I think the reason many people see this as a legitimate tactic is that the blindness of the law must dictate that given the equal "state of proof" for FSM and ID, you would need to either teach both, or neither, depending on whether you allow unscientific theories to enter the science curriculum.

Pastafarians aren't interested in spreading their religion beyond what it takes to legally challenge the inclusion of other similarly silly, if historically more prevalent, theory in science classrooms.

One hopes that faced with describing the decent of man guiding by invisible hovering pasta, even the Kansas School Board wouldn't have the meatballs to do it.

Faith belongs in church, whether you are Christian, or Pastafarian.

I am one of those stupid old fashioned christians that people look down upon because I'm too stupid to realize that my belief does not make any more sense than Flying Spaghetti Monsterism. I was also raised in a communist country where I was treated the same way and laughed at by the enlightened scientifically advantaged crowd. I know that even though it looks at the moment like we (conservative christians) are in the majority, it probably won't last and I'm not stupid enough to believe that this country is a "christian country" by any stretch of imagination, which is why I do not plan to send my kids to a public school where they learn a ton of bogus science along with a good dose of liberal crap, "safe sex" and get exposed to drugs.
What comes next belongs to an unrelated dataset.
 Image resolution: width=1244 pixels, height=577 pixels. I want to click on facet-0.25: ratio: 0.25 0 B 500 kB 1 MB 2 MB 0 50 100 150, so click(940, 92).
Yeah... folks go ahead and laugh and insult us with your parody religions. I for one sure hope you're right and creationism is just a bunch of bull because if it is, big deal, we all die and that's it... but if it ain't... well, you might have to answer to the spaghetti monster.

If you really think has anything to do with attacking your religious beliefs, then you are pretty stupid. The issue is whether the science standards for my state should be turned into a laughingstock because a minority of religious people regard one topic as heretical, and want to destroy any coherent teaching on the subject.

These people are arguing that science should embrace the supernatural, a view which is logically indistiguishable from accepting a mathematical proof which simply states "God said so." The supernatural, by definition, defies explanation, which is the exact opposite of how science has always worked. Yet they seem curiously reluctant to expand this principle to other areas of science (except the Big Bang). Why, e.g., should we not teach students in elementary schools about "non-consumptive combustion", i.e. the theory of combustion without fuel? Like ID, the scientific evidence for it is zero. However, an ancient book recounts one instance when a man named Moses witnessed this alternative form of combustion. Shouldn't we discuss this in our science classes? Why not?